Task instructions » According to the text on cells below, why would a cell be in big trouble if its membrane were hermetically sealed? Answer in one to three sentences.

Text shown »

December 06, 2007

Fluxion

As I seem to remember describing on one or more previous occasions that I can't be bothered to track down now, cells are more-or-less discrete units, essentially little bags of biochemical glop. The interior has a pretty complicated structure that we don't need to be overly concerned with right now, but what we do need to be concerned with is that their chemical composition usually differs from what's outside in rather important ways. Indeed, managing those differences is one of the main consumers of energy in pretty much any living organism. For a cell -- or anything made up of cells -- being alive basically equates to being able to control your chemical content. If you don't have that ability, you are dead.

The membrane that divides out from in for a cell is somewhat watertight, but not hermetically sealed: if it were fully so, the cell would be in big trouble. Cells don't and can't exist in a vacuum. They must interact with their surroundings to live. For big multicellular organisms like you and me there's a stupendous amount of intercellular communication required for even the most minimal bodily function. And even single-celled lifeforms like bacteria need to be able to sense their environment in order to navigate -- and devour -- it.

Recorded information »
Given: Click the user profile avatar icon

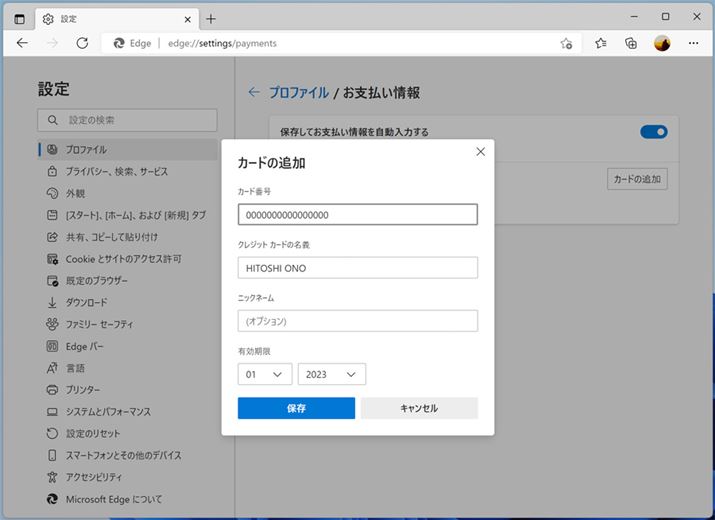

Answer box » Cells cannot exist in a vacuum and must interact with their surroundings to live. Large multicellular organisms need a great deal of communication between cells for even minimal bodily function. Even single-celled lifeforms like bacteria must sense their environment to navigate and devour it.